Background: Many health care centers worldwide use the Platelia Aspergillus enzyme immunoassay (PA-EIA; Bio-Rad Laboratories) for diagnosis of invasive aspergillosis (IA). A cutoff optical density (OD) index of 1.5 was originally recommended by the manufacturer, but in practice, most institutions use lower cutoff values. Moreover, a cutoff OD index of 0.5 was recently approved in the United States. In the present study, we set out to optimize the cutoff level by performing a retrospective analysis of PA-EIA values for samples that had been obtained prospectively from adult patients at risk for IA at 2 European health care centers.
Methods: In total, 239 treatment episodes were included of which there were 19 episodes of proven IA and 19 episodes of probable IA. Per-episode and per-test analyses and receiver operating characteristic curves were used to determine the optimal cutoff value.
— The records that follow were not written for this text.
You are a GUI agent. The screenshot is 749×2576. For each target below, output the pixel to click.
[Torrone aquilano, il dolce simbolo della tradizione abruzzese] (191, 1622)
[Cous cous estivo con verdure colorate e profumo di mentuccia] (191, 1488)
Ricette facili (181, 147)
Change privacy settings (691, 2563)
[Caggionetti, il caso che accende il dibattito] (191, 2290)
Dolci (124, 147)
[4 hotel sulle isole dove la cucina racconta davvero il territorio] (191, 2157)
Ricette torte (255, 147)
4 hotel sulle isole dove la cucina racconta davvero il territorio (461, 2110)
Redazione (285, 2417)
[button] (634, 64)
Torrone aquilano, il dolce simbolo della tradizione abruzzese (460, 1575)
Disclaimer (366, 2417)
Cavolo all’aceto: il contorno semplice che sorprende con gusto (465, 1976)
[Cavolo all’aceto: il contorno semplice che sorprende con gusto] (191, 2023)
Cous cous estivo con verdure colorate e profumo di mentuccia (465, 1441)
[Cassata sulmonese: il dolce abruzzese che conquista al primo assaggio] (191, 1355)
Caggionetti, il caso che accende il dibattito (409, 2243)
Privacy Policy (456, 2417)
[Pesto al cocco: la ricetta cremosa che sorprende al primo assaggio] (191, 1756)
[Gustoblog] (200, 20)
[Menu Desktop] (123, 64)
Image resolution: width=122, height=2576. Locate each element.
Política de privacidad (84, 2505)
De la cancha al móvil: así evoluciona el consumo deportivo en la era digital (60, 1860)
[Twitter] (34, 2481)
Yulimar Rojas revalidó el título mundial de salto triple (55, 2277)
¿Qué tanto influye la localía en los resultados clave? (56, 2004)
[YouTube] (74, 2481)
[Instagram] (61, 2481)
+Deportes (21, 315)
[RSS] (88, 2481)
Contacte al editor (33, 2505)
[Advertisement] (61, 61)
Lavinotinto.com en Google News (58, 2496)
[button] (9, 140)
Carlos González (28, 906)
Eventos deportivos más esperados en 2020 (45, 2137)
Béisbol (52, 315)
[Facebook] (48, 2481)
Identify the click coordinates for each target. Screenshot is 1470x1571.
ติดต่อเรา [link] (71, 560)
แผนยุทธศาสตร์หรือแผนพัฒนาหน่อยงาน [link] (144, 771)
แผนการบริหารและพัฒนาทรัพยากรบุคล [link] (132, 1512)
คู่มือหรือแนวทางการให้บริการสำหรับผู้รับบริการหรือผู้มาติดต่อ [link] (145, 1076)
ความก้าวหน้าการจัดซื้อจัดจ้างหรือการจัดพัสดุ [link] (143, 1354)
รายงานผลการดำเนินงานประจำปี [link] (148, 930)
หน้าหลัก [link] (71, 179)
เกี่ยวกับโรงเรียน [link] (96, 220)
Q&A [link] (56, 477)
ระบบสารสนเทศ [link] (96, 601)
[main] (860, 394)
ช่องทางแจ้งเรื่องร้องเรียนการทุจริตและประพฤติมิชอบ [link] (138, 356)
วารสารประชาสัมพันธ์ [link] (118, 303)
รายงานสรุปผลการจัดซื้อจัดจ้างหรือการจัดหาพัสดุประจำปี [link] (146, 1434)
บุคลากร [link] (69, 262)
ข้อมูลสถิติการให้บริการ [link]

Results: In the per-episode analysis, lowering the cutoff OD index for positivity from 1.5 to 0.5 increased the overall sensitivity by 21% (from 76.3% to 97.4%) but decreased the overall specificity by 7% (from 97.5% to 90.5%). Requiring 2 consecutive samples with an OD index > or = 0.5 resulted in the highest test accuracy, with an improved positive predictive value. At a cutoff OD index of 0.5, the antigen test result was positive during the week before conventional diagnosis in 65% of cases and during the week of diagnosis in 79.5% of cases.
Conclusions: A cutoff OD index of 0.5--identical to the approved cutoff in the United States--improves the overall performance of the PA-EIA for adult hematology patients.